Non-Metal Metal: Cast Your Votes and Pick Your Favorites

Today's post again comes from our friend HIM.


While Allyson is dealing with her hand issues, I wanted to revisit a topic I brought up months ago: what does it take to be metal when you aren’t? At that time, I heralded the end of David Letterman’s reign as a sign that the metal in late night was gone. I still think I am right (it is a bleak landscape months later, though Samantha Bee and Jon Oliver do a good job of hoisting a politically-biased liberal flag, a comparative flag that conservative jokester Greg Gutfeld squandered when he left Fox’s Red Eye). 

Enough politics though. I want to return to the topic with music on my mind. So who is metal enough without being metal?  I am going to provide three candidates, of different pedigrees. They are no longer with us (one in fact; the other two in line-up). I’d like you to supply additions, perhaps with links to evidence backing up your claim.  

The first is, to me, a no-brainer:  


 

What sort of Faustian bargain did Perry sign? How in the heck was he capable of that? Putting aside the snugness of his Mom jeans, or the distraction of his little Perry (and the assorted Cains, Schons, etc.) therein, one has to stand in awe of what this pop juggernaut was capable of presenting on a stage that gave them no place to hide. Even Schon was fro’ flying and puckerless in this blast from the past. This is AOR at its metal best. You would have to tap Boston for something that comes close to transcending Journey.  

Speaking of which:  


 

A damn shame this isn’t live (in sound, not imagery). Then again, Boston were always about Stoltz’s studio magic. But that voodoo was nothing without Delp handling vox. I will, however, offer a bit of a qualification to that point.
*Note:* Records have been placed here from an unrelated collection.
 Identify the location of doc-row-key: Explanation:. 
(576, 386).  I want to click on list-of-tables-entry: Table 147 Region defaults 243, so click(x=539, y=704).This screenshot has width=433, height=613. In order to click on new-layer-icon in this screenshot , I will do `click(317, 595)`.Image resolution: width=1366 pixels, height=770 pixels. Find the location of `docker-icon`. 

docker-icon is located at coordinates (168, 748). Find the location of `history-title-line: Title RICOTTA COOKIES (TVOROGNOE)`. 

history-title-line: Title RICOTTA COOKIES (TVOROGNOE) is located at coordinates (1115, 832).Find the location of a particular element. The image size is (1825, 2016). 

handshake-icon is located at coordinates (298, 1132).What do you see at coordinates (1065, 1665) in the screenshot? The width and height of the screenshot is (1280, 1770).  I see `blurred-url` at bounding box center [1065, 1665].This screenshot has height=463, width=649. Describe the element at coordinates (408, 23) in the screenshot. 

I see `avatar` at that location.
Seeing them on the Walk On tour proved that they could, with a bit of trickery, replicate the sound of the albums live. Point in fact, Delp and then-other-singer Cosmo traded range-shattering vocals on this very song, during that part where you wondered how a person could shift octaves so amazingly . . . and before you realized it was Stoltz’s nobs, gears, and air-pumps massaging the steampunk sound into your earholes on the original waxy vinyl.   But enough of AOR fondue. I want to push further (without indulging my love for more esoteric, though metal, bands). I want to go a bit farther back and simply ask you to bask in the warm, sweaty glow of a comet that was crashing back to Earth:


 

That is cheesier than most Glam bands. And it is as rehearsed as anything that Letterman made seem spontaneous. “Shove it up your nose?”  Okay, I can handle that when you give me a sly nod and a crooked smile. The ham-fisted background singer taunt? I bow to you, King. And those gyrations? No one else can make exercise look so erotic and sexual and effortless (if exhausting). This was Elvis on the back end of a career. But, boy oh boy, what a career. And the Bachs and Roths (yes, I said it) of our era and genre would love to have that sort of impact on fans as they bring metal to increasingly smaller masses.

So there you have it. Two AOR legends. One musician who can, even in death, smack most musicians around while liberally borrowing from the American songbook, wiggling his pantsuit-encased body around like a seizure victim. All three of them are METAL. Yes, I just yelled.  

So I ask you again: who is metal without being metal? Bring it. We can take it.